Re-runs skip tasks whose inputs haven't changed.

**Broadcast mode**: pass a value to every array element without
splitting it — `Result(step="config", broadcast=True)`.

**Reusable flows**: build a library of `Flow` objects and compose
them into workflows with `wf.include(flow, prefix="...")`.

**Auto-generated CLI**: `wf.cli()` produces a full argparse CLI
with `submit`, `status`, `cancel`, `retry`, `dag`, and `describe`.

**Multi-scheduler**: works with Slurm, PBS Pro / Torque, LSF,
SGE / UGE, and Flux. Write scheduler-agnostic config
and reflow translates to the right flags.

**Local execution**: run the full pipeline on your laptop with
`wf.run_local()` — no scheduler needed.

**Typo protection**: misspell a task name in `Result(step=...)`
and reflow suggests the closest match.


## Installation

```console
pip install reflow-hpc
```

Requires Python 3.10+.


## Quick start

### Data wiring

`Result` declares that a parameter receives output from an upstream
task. Reflow infers the wiring mode from the types:

| Upstream returns | Downstream takes | Mode |
|---|---|---|
| `T` | `T` | Direct |
| `list[T]` | `T` (array job) | Fan-out |
| `T` (array job) | `list[T]` | Gather |
| `T` (array job) | `T` (array job) | Chain |

### Broadcast

Pass a whole value to every array element instead of splitting it:

```python
@wf.job()
def load_config() -> dict:
    return {"threshold": 0.5}

@wf.job(array=True)
def process(
    item: Annotated[str, Result(step="find_files")],
    config: Annotated[dict, Result(step="load_config", broadcast=True)],
) -> str:
    return f"{item}:{config['threshold']}"
```

### CLI parameters

```python
@wf.job()
def ingest(
    source: Annotated[str, Param(help="Input file")],
    limit: Annotated[int, Param(help="Max rows")] = 100,
) -> str:
    return source
```

```console
$ python pipeline.py submit --help
  --source SOURCE   Input file (required)
  --limit LIMIT     Max rows (default: 100)
```

### Local execution

Run the full pipeline in-process — no scheduler, no subprocesses:

```python
run = wf.run_local(
    run_dir="/tmp/test",
    source="data.csv",
    max_workers=4,          # parallelize array jobs
    on_error="continue",    # don't stop on first failure
)
run.status()
```

### Python API

```python
run = wf.submit(
    run_dir="/scratch/run1",
    source="data.csv",
    executor="pbs",         # or "slurm", "lsf", "sge", "flux"
    force=True,             # skip cache
)

run.status()
run.cancel()
run.retry()
```


## Scheduler backends

Set the backend in `~/.config/reflow/config.toml` or via the
`REFLOW_MODE` environment variable:

| Backend | `mode` value |
|---------|-------------|
| Slurm | `sbatch` (default) |
| PBS Pro / Torque | `qsub-pbs` |
| LSF | `bsub` |
| SGE / UGE | `qsub-sge` |
| Flux | `flux` |

Use `dry-run` to log commands without submitting.
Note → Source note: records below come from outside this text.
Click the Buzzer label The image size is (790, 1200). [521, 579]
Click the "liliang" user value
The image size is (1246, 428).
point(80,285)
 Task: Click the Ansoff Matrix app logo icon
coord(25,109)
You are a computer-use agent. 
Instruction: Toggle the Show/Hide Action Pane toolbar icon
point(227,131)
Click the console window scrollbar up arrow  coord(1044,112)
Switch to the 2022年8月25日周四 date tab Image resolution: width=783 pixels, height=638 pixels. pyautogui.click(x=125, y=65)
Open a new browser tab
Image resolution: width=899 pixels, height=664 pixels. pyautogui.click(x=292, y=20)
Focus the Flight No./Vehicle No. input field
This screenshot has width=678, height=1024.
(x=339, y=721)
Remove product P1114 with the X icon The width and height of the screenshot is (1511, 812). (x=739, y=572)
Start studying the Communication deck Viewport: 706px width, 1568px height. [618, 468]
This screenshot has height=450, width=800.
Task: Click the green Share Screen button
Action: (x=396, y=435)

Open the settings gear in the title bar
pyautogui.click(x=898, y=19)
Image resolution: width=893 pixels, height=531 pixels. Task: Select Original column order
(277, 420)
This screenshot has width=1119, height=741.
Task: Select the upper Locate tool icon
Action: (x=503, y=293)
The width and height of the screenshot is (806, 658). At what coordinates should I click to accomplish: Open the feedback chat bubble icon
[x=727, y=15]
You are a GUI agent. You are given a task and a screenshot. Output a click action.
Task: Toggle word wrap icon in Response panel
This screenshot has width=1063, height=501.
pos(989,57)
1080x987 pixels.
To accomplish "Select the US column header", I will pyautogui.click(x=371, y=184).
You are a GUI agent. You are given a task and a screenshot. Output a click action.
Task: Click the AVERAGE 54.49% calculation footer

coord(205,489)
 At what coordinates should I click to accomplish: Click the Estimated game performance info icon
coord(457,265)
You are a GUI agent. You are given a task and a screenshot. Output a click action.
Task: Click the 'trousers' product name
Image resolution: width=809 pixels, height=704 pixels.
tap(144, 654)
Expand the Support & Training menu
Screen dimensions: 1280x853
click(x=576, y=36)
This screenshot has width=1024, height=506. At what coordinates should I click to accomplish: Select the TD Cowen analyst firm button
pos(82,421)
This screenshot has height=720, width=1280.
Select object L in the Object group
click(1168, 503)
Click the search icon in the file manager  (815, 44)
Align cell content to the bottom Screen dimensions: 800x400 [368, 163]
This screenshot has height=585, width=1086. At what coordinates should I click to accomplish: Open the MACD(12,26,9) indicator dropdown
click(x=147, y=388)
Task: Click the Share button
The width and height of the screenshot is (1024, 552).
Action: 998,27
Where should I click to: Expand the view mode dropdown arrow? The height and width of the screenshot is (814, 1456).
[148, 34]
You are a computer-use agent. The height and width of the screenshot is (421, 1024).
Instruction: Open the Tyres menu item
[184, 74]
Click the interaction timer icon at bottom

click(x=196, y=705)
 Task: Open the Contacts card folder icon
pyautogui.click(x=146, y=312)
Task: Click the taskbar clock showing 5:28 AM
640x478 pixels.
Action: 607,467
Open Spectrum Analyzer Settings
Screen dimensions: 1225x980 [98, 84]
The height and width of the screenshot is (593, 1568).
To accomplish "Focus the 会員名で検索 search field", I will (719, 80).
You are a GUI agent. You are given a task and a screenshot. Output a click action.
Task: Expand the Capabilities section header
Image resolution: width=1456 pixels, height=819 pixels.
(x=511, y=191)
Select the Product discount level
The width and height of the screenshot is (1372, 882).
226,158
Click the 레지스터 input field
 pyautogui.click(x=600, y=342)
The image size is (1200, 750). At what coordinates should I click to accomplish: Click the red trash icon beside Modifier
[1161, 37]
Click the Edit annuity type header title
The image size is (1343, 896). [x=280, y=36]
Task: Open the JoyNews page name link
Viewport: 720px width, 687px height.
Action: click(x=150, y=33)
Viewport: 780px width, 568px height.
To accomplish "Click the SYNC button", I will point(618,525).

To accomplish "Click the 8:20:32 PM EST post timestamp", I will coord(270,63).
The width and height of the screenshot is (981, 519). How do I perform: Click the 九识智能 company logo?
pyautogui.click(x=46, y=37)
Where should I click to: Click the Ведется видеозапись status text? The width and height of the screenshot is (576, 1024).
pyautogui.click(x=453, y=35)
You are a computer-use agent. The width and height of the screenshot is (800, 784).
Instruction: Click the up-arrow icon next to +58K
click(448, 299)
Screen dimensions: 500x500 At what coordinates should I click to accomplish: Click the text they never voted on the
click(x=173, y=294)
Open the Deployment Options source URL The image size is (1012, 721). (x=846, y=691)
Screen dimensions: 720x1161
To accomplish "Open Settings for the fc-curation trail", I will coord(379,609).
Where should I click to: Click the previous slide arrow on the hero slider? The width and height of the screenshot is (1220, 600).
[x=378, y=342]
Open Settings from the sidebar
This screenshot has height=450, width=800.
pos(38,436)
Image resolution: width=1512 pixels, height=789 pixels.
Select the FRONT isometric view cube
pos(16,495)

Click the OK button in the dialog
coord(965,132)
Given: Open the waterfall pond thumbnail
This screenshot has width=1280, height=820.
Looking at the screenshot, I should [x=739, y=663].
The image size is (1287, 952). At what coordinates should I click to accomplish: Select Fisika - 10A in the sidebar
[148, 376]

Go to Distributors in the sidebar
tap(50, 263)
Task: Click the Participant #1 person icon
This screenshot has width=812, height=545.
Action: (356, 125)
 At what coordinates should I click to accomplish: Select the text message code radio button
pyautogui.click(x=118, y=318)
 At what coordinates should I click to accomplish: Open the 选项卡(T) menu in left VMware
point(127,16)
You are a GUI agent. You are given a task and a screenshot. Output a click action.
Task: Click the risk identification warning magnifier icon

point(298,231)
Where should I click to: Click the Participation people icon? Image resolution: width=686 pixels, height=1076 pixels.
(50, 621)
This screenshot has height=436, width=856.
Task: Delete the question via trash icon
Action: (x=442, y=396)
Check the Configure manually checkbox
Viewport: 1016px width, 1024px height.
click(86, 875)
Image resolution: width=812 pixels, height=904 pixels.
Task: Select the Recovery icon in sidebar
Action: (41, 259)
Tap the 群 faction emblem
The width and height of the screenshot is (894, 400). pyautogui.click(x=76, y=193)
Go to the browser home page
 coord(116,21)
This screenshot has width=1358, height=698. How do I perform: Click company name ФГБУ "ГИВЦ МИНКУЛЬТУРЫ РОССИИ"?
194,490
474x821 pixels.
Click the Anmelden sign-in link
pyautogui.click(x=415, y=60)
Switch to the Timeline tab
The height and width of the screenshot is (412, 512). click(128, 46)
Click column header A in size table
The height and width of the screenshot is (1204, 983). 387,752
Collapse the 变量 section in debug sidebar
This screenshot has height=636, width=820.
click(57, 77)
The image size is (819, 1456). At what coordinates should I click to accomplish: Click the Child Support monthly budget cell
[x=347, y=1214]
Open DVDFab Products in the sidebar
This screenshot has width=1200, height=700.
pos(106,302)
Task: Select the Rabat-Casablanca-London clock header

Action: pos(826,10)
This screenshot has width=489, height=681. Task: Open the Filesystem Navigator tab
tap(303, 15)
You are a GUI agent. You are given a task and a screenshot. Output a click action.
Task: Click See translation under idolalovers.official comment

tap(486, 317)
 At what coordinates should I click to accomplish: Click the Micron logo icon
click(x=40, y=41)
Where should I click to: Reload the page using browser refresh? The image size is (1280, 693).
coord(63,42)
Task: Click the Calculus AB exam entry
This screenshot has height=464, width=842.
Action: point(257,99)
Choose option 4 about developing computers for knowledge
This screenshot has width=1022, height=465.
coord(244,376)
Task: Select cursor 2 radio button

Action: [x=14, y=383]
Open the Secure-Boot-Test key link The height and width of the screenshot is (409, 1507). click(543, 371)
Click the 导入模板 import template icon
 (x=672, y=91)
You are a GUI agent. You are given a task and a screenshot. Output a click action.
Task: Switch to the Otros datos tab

Scheduler-agnostic config — use `partition` or `queue` and reflow
maps them to the right flags:

```toml
[executor]
mode = "qsub-pbs"

[executor.submit_options]
partition = "compute"
account  = "my_project"
```


## CLI reference

```console
$ python pipeline.py submit    --run-dir DIR [--param VALUE ...] [--force] [--force-tasks TASK ...]
$ python pipeline.py status    RUN_ID
$ python pipeline.py cancel    RUN_ID [--task NAME]
$ python pipeline.py retry     RUN_ID [--task NAME]
$ python pipeline.py dag
$ python pipeline.py describe
$ python pipeline.py runs
```


## Configuration

Generate a fully commented config:

```console
python -c "from reflow import ensure_config_exists; ensure_config_exists()"
```

Key sections:

```toml
[executor]
mode = "sbatch"
python = "/path/to/python"

[executor.submit_options]
partition = "compute"
account = "my_project"

[dispatch]
cpus = 1
time = "00:10:00"
mem = "1G"
```

All values can be overridden with `REFLOW_*` environment variables
(`REFLOW_MODE`, `REFLOW_PARTITION`, `REFLOW_ACCOUNT`, etc.).


## Development

```console
git clone https://github.com/freva-org/reflow
cd reflow
pip install -e ".[dev]"
tox -e test
tox -e lint
tox -e types
```


## License

MIT — see [LICENSE](LICENSE) for details.